Rimodellare il mento: come intervenire chirurgicamente
Il rimodellamento del mento può avvenire con approcci differenti, a seconda della problematica da correggere:
1. Genioplastica per avanzamento o riduzione del mento
La genioplastica è la procedura più comune per modificare la proiezione del mento. Può essere:
Avanzamento del mento: indicata per menti retruse o piccoli. Il chirurgo effettua un’incisione, generalmente all’interno della bocca per evitare cicatrici visibili, e sposta in avanti l’osso mandibolare, fissandolo con placche o viti.
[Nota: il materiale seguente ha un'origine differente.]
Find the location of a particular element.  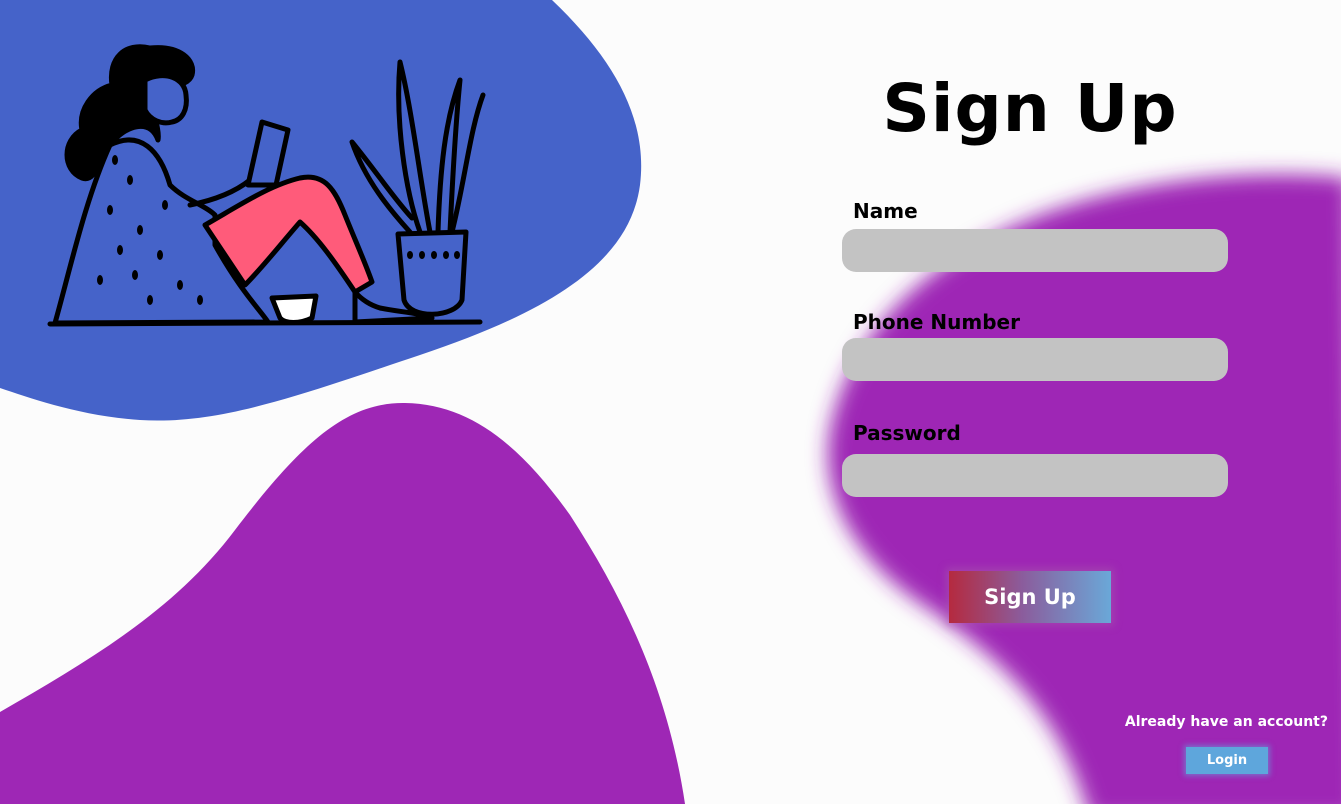

phone-number-label: Phone Number is located at coordinates (936, 322).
Riduzione del mento: utile in caso di mento troppo pronunciato. Viene rimosso un piccolo segmento osseo e l’area rimodellata per ottenere un profilo equilibrato.
2. Impianti protesici
Per chi desidera una correzione meno invasiva, l’inserimento di protesi può essere un’alternativa. Le protesi in silicone o materiale biocompatibile vengono posizionate tramite incisioni all’interno della bocca o sotto il mento. Questa tecnica permette di aumentare la proiezione del mento senza osteotomie, riducendo tempi di recupero e rischi di complicanze ossee.
3. Lipofilling o filler
In casi di correzione più lieve o temporanea, è possibile ricorrere a lipofilling (trapianto di grasso autologo) o filler riassorbibili. Questi metodi non richiedono intervento chirurgico invasivo e consentono di rimodellare il mento in modo graduale. Tuttavia, i risultati possono durare meno rispetto a genioplastica o protesi e richiedono eventuali ritocchi nel tempo.